To investigate if the questionnaire was sensitive in gauging severity of illness, we correlated the duration of hospitalization before interview, assuming that the longer the treatment in hospital, the greater the improvement compared to if the child was just admitted, whereby the severity of illness would be greater. We found that the lower severity scores were seen in children who had been admitted longer. This correlation was more significant when we removed patients with co-morbities, as duration of hospitalisation may be affected by problems other than an acute respiratory problem. Although this may seem contrary to common perception, however in normal, uncomplicated cases, patients would improve as they stayed longer in hospital, as opposed to if the interview was done very shortly after admission, which would be the peak of symptoms and illness. In both the analyses, the most significant association was seen with perceived function of the child and the total mean score. This is interesting as clinically, the first observed improvement in any sick child would be the activity of the child rather than the symptoms, which may persist. This has previously been noted in other studies, that this tool is not good at detecting physiological severity but better at detecting functional disability and burden of illness on the caregiver [10].

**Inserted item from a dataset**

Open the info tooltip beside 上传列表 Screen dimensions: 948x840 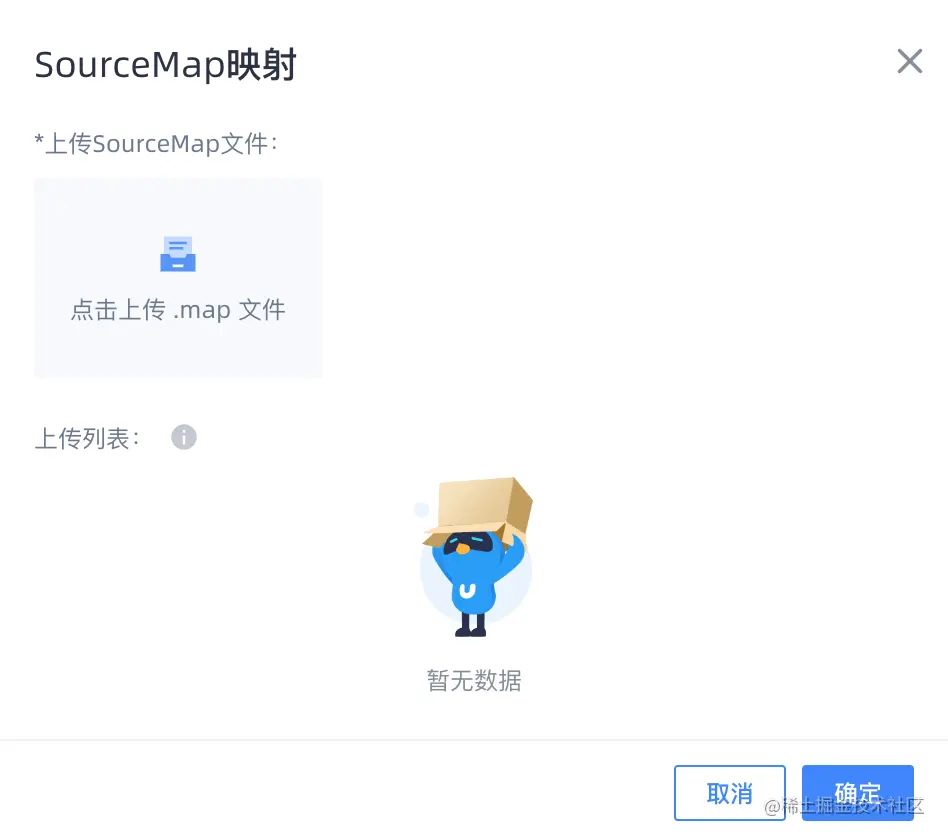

Limitations of this study are recognised. Number of parents recruited for the test-retest could have been increased. We did not use clinical parameters other than duration of hospitalisation, as a marker of sensitivity of the questionnaire in detecting severity of illness. This is not a validation study and that is a future priority. As this is a hospital based study in only one hospital, this result may not be representative of the general population.

In conclusion, the CARIFS has been successfully translated and cross-culturally adapted into Malay, to produce a valid and reliable tool, determining severity as well as progression of respiratory illness. Parent-centered questionnaires are useful and should be an adjunct to other methods in monitoring response to treatment.